В 1841 году, когда Пушкина с детьми и Александра Николаевна были в Михайловском, Вяземский писал им туда:
«13 июня 1841
…Вчера всевозможные Петры обедали у Валуевых… Хотя Россетый и не Петр, но все-таки считаю не излишним доложить, что и он изволил кушать и даже выпил одну рюмку шампанского, задумавшись с глазами навыкате, и произнес какое-то слово вполголоса. Мне послышалось: Александ… Впрочем, удостоверить не могу».
«9 июля 1841
…Аркадий Осипович Россети очень был тронут нежным воспоминанием одной персоны (тут другая из вышереченных сестриц изволила затянуться пахитоской и сказать: как он мил, этот Аркаша!)»
Вяземский пишет в свойственной ему развязно-шутливой манере, и потому трудно сказать определенно, продолжалось ли ухаживание Россета или уже все было кончено? Полагаем, что за два года, прошедшие со времени возвращения Александры Николаевны в Петербург, Россет имел возможность объясниться окончательно, но он этого не сделал. Вначале Александра Николаевна, возможно, надеялась, что ее новое положение фрейлины будет импонировать Россету.

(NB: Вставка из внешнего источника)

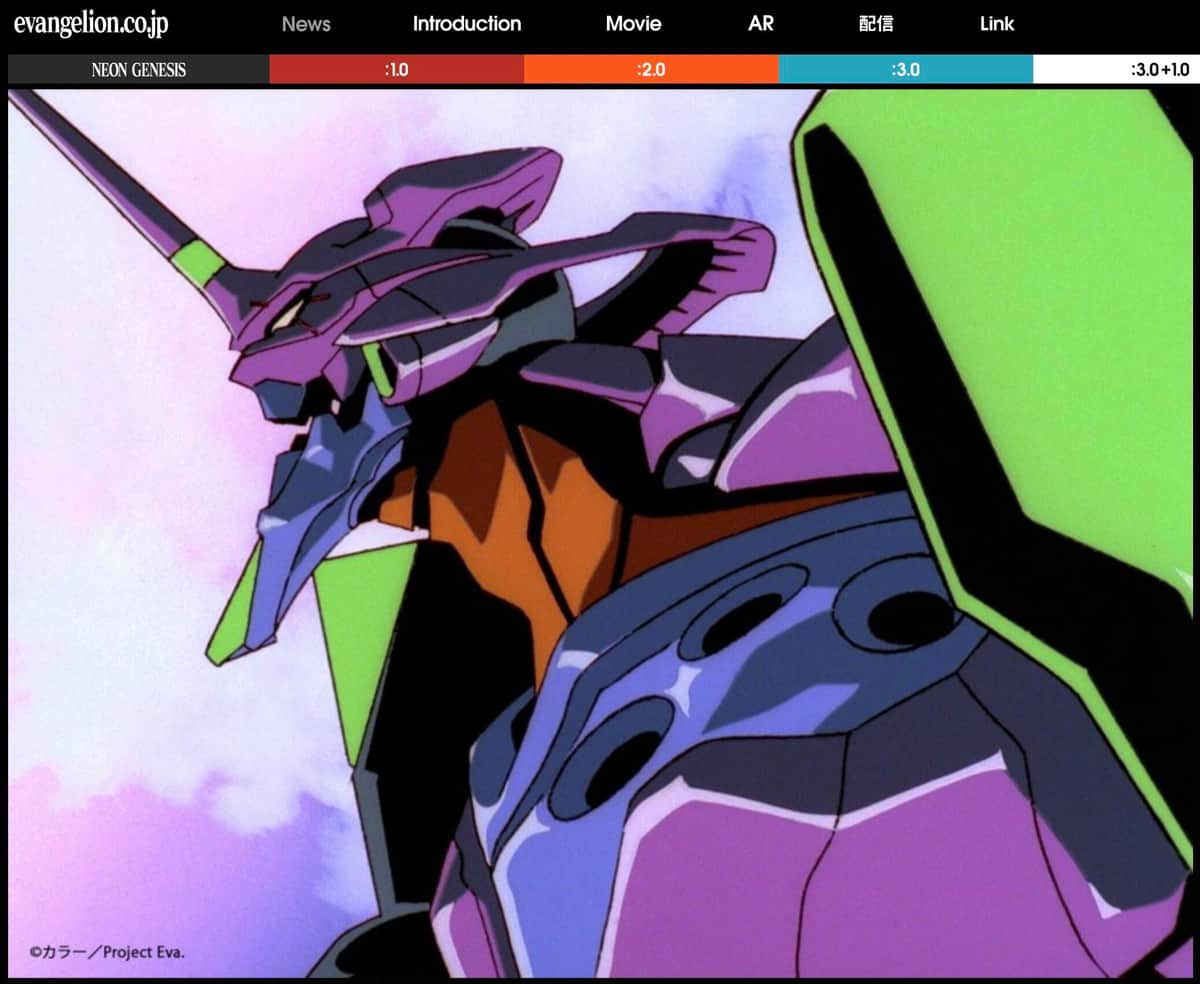Switch to the NEON GENESIS tab
Viewport: 1200px width, 984px height.
(x=138, y=70)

К тому же после двухлетнего пребывания в деревне она, несомненно, расцвела, похорошела (недаром сама о себе говорила: «Я в высшей степени блистательна»). Но… видимо, прежнее чувство Россета уже не вернулось, и отношение его было только дружественным, с легким оттенком ухаживания. Для нас в данном случае важно, что строки Вяземского являются подтверждением слов Натальи Николаевны о когда-то бывшем увлечении Россета ее сестрой.